Les clients sont motivés à changer mais ils peuvent ne pas être d'accord avec les idées du thérapeute sur la façon de changer. Ils cherchent des solutions qui leur apparaissent les plus aidantes ou utiles pour eux.

     
 

Le symptôme n'est jamais présent 24 heures sur 24, sept jours sur sept à son maximum d'intensité. Il existe toujours des exceptions au problème.

     
  L'étiquette de "symptôme" est arbitraire et dépend du contexte et de l'interprétation.

Ainsi, cette approche s'attache beaucoup au langage, aux croyances et aux solutions du client. Elle a un parti pris pour le positif et le succès. Elle s'intéresse aux solutions et aux stratégies du client quand il n'a pas ou peu de problème. En plus de diminuer les risques de non coopération du client, cette approche a donc comme avantage que le thérapeute n'a pas à enseigner et à "vendre" une nouvelle technique au client. Celui-ci l'utilise déjà avec succès et il est encouragé par le thérapeute à la garder dans son "coffre à outils". En outre, cette approche ne cherche pas à trouver ou à débattre d'une explication logique du problème. La perception du client des causes de son problème est acceptée et peu de temps est consacré à analyser le problème ou le passé. Toute l'énergie est plutôt orientée vers l'objectif, le futur et les solutions pour y parvenir.

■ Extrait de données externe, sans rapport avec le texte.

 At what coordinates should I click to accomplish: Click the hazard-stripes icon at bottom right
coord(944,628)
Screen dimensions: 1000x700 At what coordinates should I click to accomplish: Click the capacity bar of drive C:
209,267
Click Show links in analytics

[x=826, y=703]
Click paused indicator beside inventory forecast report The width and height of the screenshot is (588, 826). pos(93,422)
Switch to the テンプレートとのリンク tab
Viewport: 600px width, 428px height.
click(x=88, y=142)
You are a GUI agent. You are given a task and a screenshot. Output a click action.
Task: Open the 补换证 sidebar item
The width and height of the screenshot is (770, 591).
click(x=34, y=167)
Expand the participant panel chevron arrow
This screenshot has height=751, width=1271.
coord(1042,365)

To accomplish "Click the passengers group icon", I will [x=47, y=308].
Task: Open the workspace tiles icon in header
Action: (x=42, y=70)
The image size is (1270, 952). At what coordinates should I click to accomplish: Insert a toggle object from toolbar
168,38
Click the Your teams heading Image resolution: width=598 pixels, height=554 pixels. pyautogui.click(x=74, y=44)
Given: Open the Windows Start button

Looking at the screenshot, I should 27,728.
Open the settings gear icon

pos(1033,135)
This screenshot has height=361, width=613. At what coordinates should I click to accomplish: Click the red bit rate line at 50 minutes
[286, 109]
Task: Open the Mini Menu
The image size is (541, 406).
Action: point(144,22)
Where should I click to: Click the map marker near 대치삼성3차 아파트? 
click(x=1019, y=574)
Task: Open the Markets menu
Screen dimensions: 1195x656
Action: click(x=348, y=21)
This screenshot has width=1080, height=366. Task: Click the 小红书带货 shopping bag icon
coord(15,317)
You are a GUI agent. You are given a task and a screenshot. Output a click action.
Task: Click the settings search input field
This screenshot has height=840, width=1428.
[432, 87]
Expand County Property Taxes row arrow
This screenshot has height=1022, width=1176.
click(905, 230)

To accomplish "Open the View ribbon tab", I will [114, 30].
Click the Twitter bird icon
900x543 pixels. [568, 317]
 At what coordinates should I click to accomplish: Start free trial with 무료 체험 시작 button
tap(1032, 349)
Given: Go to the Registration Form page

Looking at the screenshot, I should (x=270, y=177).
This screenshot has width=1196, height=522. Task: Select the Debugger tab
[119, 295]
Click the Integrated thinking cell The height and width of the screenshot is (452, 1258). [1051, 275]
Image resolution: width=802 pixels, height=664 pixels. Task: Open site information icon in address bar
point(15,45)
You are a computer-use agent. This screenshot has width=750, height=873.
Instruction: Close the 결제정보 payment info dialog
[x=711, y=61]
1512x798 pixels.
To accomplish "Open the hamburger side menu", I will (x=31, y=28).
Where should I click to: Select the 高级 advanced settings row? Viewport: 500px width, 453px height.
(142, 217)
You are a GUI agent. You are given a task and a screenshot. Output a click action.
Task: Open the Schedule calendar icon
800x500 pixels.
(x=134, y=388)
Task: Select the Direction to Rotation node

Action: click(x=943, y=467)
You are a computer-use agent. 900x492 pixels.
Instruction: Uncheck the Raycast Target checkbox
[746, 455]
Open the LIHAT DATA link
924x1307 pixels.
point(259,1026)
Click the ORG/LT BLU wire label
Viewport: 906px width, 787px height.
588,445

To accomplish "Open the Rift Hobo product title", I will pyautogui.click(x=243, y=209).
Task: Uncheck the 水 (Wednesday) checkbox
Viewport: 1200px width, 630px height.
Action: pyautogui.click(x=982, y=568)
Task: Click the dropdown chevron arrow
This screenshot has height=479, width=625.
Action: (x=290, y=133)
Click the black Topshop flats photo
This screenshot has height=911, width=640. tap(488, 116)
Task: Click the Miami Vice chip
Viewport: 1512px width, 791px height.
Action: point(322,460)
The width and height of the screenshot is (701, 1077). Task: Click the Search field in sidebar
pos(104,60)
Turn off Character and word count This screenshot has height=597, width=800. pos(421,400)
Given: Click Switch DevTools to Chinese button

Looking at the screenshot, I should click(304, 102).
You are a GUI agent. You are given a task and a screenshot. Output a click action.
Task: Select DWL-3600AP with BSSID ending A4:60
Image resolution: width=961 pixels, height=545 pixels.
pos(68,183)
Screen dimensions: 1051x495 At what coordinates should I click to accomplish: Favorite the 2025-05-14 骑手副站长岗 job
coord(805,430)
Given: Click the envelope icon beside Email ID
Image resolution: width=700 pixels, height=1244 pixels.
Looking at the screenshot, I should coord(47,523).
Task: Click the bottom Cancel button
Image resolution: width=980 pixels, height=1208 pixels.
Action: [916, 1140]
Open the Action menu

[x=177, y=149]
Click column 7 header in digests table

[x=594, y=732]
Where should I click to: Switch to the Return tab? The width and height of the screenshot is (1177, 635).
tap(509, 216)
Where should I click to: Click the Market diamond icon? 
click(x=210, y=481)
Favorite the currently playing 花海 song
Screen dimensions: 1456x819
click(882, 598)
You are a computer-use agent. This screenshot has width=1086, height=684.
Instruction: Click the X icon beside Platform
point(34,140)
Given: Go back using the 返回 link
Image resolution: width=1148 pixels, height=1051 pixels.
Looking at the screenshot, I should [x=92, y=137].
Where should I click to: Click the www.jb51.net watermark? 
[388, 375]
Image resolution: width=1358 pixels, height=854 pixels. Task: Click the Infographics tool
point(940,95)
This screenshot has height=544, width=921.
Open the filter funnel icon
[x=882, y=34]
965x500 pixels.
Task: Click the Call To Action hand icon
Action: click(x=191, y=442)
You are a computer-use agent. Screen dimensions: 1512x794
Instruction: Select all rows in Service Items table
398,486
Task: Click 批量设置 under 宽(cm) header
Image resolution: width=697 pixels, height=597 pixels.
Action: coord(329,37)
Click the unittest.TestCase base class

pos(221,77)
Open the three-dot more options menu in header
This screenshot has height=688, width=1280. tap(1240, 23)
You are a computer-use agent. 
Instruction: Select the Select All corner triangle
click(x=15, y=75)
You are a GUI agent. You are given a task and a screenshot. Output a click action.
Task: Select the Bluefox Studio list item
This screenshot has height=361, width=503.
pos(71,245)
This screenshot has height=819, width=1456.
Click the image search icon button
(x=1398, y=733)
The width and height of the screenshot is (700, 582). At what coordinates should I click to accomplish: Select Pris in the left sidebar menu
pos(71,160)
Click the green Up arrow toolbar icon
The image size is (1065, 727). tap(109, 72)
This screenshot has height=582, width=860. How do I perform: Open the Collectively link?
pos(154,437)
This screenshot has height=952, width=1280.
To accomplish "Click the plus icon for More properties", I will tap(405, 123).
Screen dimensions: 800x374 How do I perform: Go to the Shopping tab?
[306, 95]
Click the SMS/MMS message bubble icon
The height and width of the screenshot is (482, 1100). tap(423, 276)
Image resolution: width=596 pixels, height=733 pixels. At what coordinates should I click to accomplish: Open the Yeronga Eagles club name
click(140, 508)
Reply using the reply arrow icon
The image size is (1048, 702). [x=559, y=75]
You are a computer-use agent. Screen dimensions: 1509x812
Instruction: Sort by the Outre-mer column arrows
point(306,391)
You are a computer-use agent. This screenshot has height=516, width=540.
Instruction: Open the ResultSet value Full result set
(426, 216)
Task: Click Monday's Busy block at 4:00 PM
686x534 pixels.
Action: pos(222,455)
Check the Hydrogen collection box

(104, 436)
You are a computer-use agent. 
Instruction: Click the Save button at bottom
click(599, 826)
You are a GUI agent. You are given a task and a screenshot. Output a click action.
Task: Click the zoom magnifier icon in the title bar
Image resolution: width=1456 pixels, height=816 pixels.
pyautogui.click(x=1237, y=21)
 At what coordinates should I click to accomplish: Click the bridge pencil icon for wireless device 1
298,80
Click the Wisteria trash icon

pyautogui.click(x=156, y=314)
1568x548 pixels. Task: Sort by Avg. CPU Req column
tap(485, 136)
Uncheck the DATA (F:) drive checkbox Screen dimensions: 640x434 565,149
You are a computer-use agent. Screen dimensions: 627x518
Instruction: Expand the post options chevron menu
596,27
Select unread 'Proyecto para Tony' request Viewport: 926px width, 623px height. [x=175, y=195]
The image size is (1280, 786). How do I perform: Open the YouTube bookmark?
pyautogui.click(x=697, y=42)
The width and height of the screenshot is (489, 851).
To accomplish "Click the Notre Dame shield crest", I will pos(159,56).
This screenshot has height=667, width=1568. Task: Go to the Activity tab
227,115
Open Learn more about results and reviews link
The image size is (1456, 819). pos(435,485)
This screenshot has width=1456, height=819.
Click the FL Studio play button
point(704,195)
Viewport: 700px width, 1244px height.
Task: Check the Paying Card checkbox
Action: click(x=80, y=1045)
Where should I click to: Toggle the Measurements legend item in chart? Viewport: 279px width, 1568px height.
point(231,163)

L'intervention cherche à rester le plus simple possible. Cette approche vise à introduire chez le client une "différence qui fait une différence". En effet, une petite différence est suffisante pour amener un changement chez le client et faire boule de neige. Ce qui importe est d'amorcer un premier pas et de supporter le client à poursuivre dans la direction désirée.

Pour conclure voici les trois règles de cette approche qui se veut anti théorie :

1. Si ça marche, ne le changez pas!

2. Une fois que vous connaissez ce qui marche, faites davantage ce qui marche!

3. Si ça ne marche pas, cessez-le et faites quelque chose de différent!